Boues rouges : emplois, pollution, chacun se renvoie la balle

Dr roussette polluee

Les pêcheurs ne veulent plus trouver de poissons pollués, comme cette roussette pêchée cette année. (Photo : DR)

Chacun a eu la parole dans le cadre de l’enquête publique ouverte jusqu’au 25 septembre sur les rejets de l’usine d’aluminium d’Alteo, au large des Bouches-du-Rhône : les partisans avancent l’argument de l’emploi, les opposants dénoncent les effets sur l’environnement.

Une réunion organisée par le commissaire enquêteur le 11 septembre a réuni à Gardanne les pro et les anti-Alteo, l’usine de production d’alumine calcinée au cœur de l’affaire des boues rouges. Il s’agit de l’autoriser ou non, à partir du 1er janvier 2016, à continuer d’évacuer en mer, au cœur du parc national des Calanques, des rejets industriels plus légers qu’actuellement.

Alteo, qui emploie 400 personnes et fait travailler 300 sous-traitants, affirme que le progrès technologique atteint satisfait pleinement aux contraintes environnementales. « Les boues rouges, c’est fini, scande Éric Duchenne, directeur des opérations d’Alteo. Le projet élimine plus de 99 % de ce qui est rejeté aujourd’hui. Nous rejetterons de l’eau avec des traces de soude et de métaux dissous comme du fer, de l’aluminium et un tout petit peu d’arsenic. »

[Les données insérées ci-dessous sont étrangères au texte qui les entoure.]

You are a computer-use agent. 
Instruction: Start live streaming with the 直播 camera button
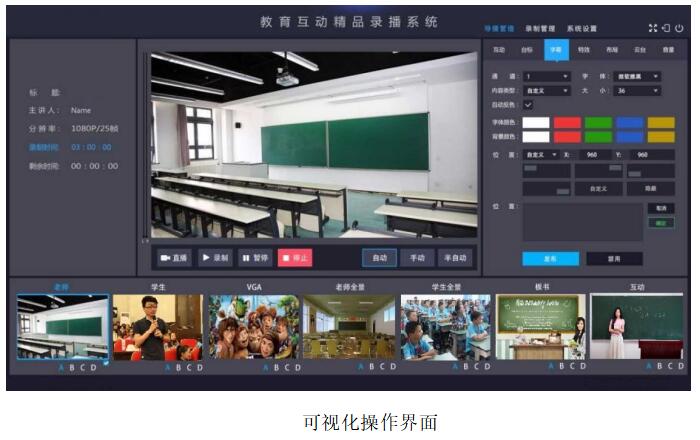click(x=174, y=257)
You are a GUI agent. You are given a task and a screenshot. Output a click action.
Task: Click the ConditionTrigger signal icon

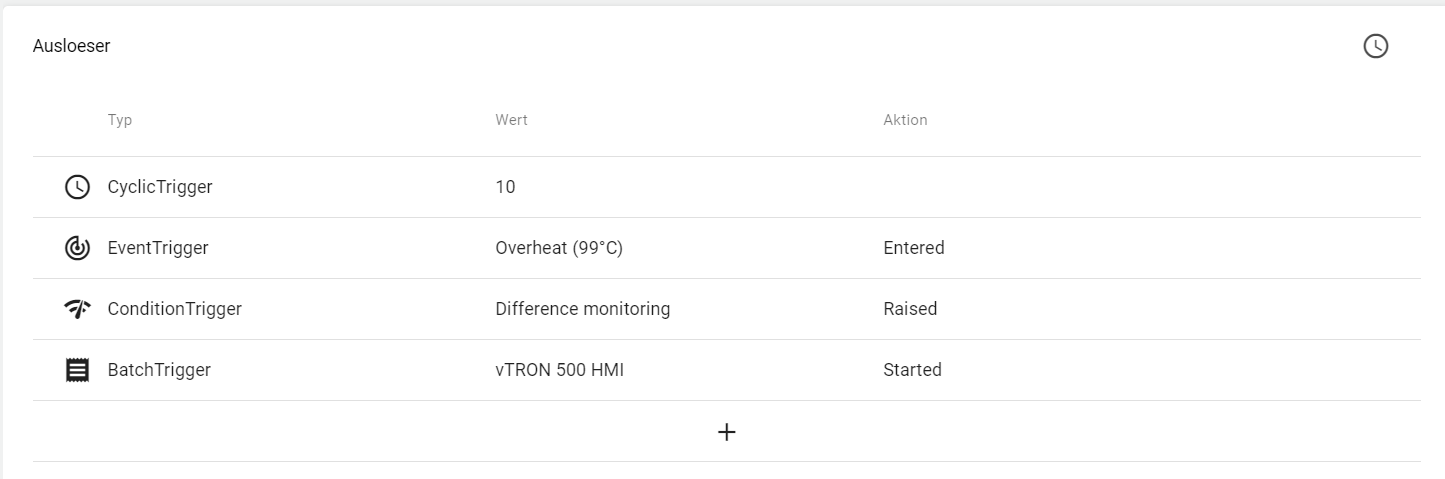tap(77, 309)
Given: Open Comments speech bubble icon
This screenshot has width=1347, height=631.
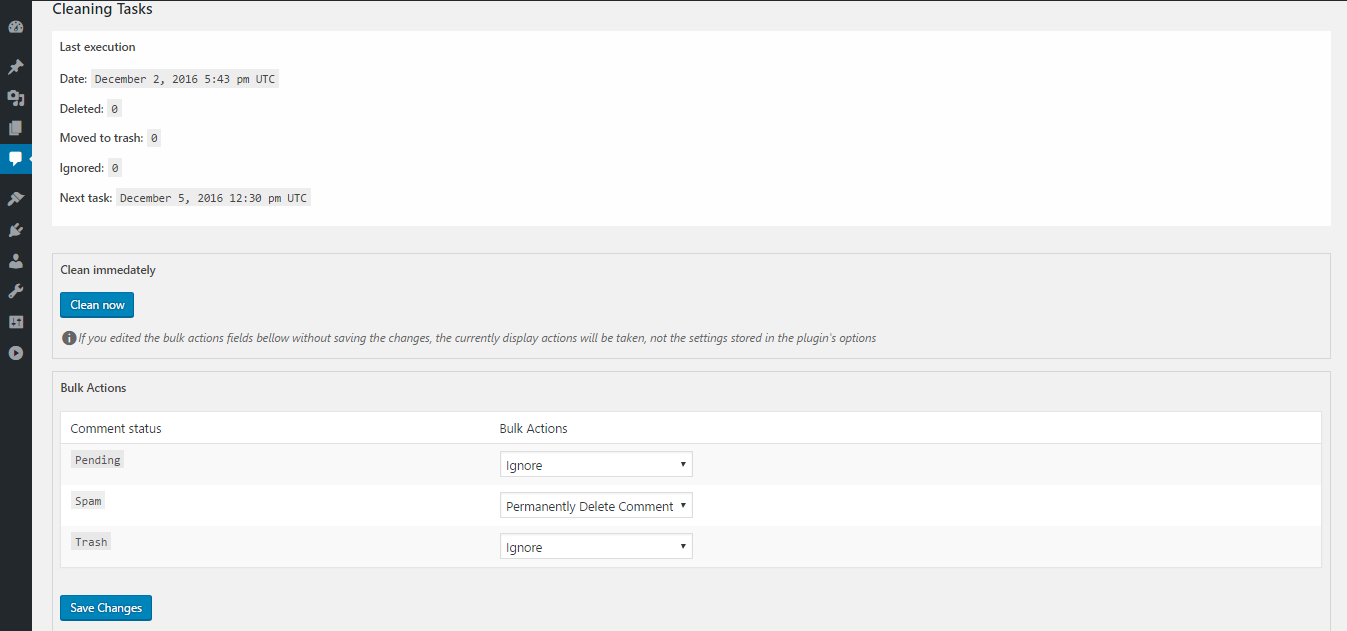Looking at the screenshot, I should 15,159.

Étude de l’Ifremer en cours

Alteo peut se prévaloir de l’avis favorable du conseil scientifique et du conseil d’administration du parc des Calanques. Et affirme, après 50 ans de rejets de boues rouges, qu’« il n’y a pas d’impact notable sur la santé, et [que] le seul impact environnemental est mécanique, ce sont les dépôts de sédiments et les avalanches liées dans le canyon de Cassidaigne ». L’Ifremer mène une étude pour confirmer ou infirmer cette assertion, à la demande de Ségolène Royal.

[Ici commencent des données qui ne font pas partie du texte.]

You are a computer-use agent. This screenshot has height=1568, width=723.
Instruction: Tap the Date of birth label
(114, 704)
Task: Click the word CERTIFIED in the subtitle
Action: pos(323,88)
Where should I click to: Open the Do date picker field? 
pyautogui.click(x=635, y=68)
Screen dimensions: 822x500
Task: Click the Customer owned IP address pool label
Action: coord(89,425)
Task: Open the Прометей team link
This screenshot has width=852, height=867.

« L’argument de l’emploi, toujours mis en avant, ne doit pas voiler l’argument environnemental qui est une réelle préoccupation », répond Christian Molinéro, président du comité régional des pêches de Paca. Des pêcheurs ont rappelé dans un récent courrier leurs craintes de pollution aux métaux lourds des poissons, avec diffusion dans une large zone.

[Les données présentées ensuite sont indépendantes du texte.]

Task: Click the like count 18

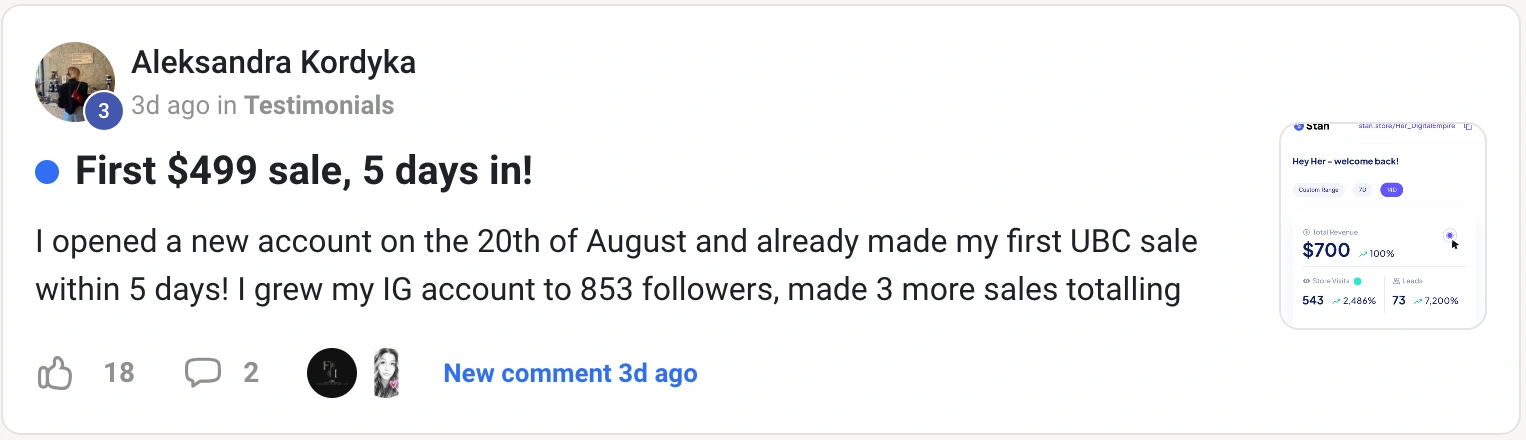Action: pyautogui.click(x=119, y=373)
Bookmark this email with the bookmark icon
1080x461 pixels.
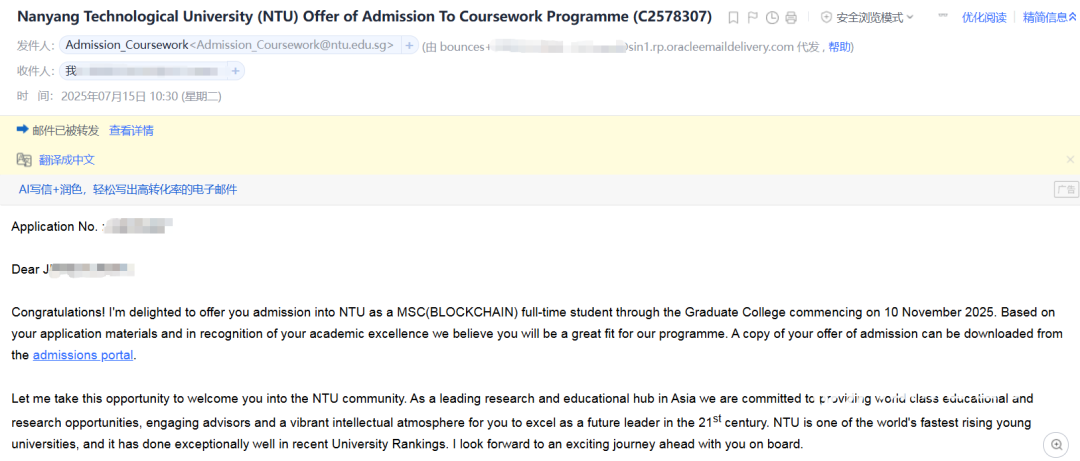point(734,18)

Alors que l’arrivée du parc des Calanques a engendré de nouvelles contraintes pour les pêcheurs (zones de non-prélèvement, autorisations limitées…), ils ne comprennent pas que les promesses faites vis-à-vis d’Alteo ne soient pas tenues. « Nous allons demander systématiquement la levée des interdictions faites aux pêcheurs. Nous refusons qu’il y ait deux poids deux mesures. »

Une nouvelle réunion publique est prévue ce mercredi 23 septembre à 18 h à l’école des Beaux-Arts de Luminy (Marseille).